This Blavatnik School Working Paper brings fresh evidence to the debate about the impacts of immigration on Britain’s National Health Service. Using immigration data from 141 local authorities in England merged with administrative information drawn from the Hospital Episode Statistics (which processes over 125 million admitted patient, outpatient and accident and emergency records each year) the authors are able to draw direct and evidence-based correlations between immigration figures and NHS waiting times.

The analysis of their data shows that immigration actually reduced waiting times for outpatient referrals. On average, a 10 percentage point increase in the share of migrants living in a local authority would reduce waiting times by 9 days. The authors find no evidence that immigration affects waiting times in A&E and in elective care. Their research does reveal, however, that the effects can be very different in deprived areas: they observed that native internal migration (often triggered by immigration inflows) does increase NHS waiting times.

The authors provide a full analysis of the data and likely explanation factors for their findings in the Working Paper. They suggest their findings are likely driven by two key factors. First, migrants tend to be young and healthy upon arrival ("healthy immigrant effect") and likely to have a smaller impact on the demand for NHS services. Second, the arrival of immigrants increases the likelihood of natives moving and accessing health services in a different local authority. Thus, the effects of immigration on the demand for health care services are dispersed throughout the country (via internal migration).

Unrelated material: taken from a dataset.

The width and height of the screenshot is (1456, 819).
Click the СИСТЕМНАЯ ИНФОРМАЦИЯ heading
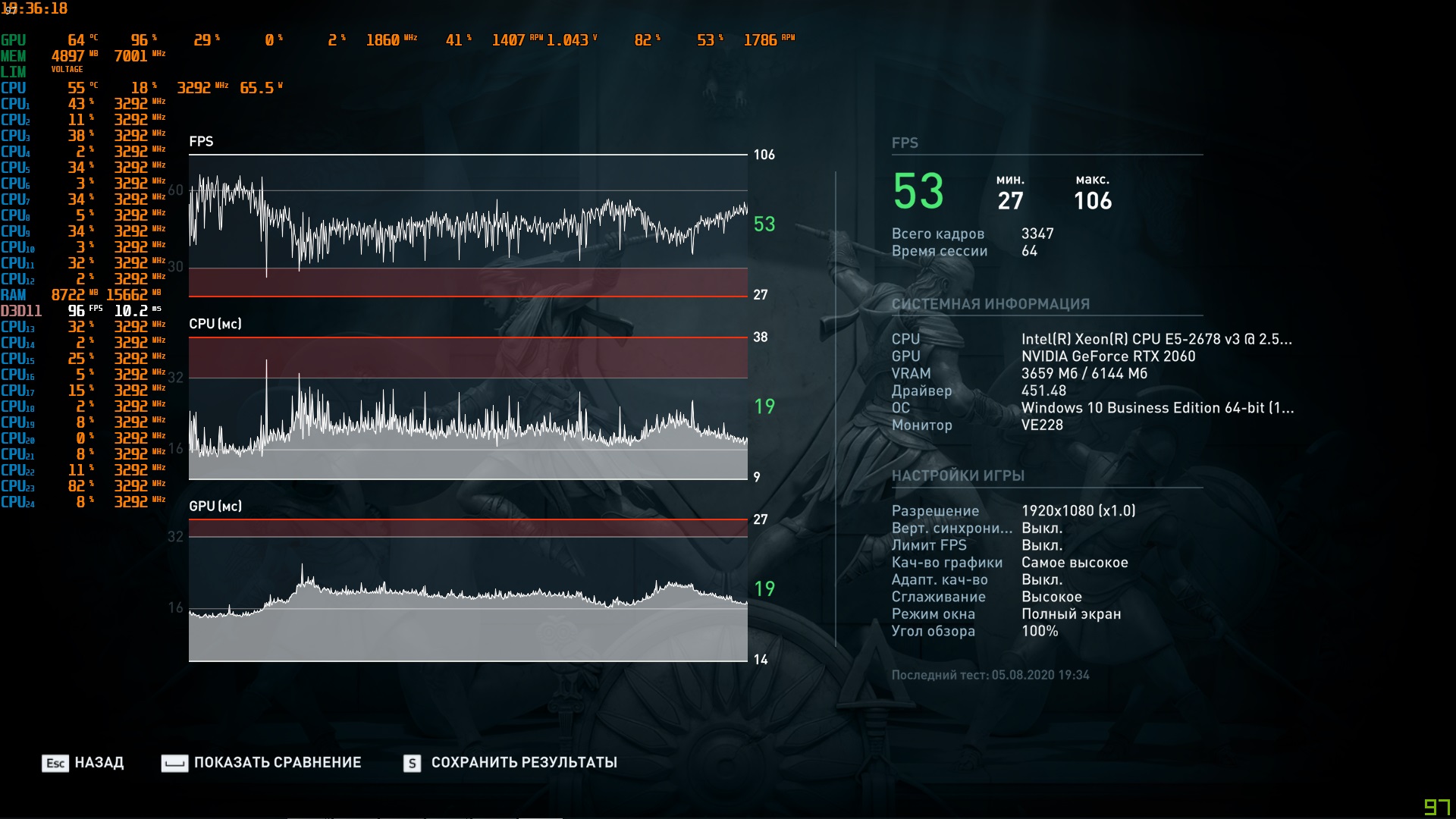coord(990,304)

The working paper was featured in The Economist - "Healthcare and immigration: A transfusion, not a leech". The research was also the topic of some articles published soon after the UK Home Secretary's speech at the Conservative party conference. "Immigrants 'help NHS waiting times go down', report shows, despite what Theresa May just said" (Huffington Post), "High immigration to an area actually reduces NHS waiting times there, research finds" (The Independent); "Facts and Fiction in the UK Immigration Debate" (Huffington Post).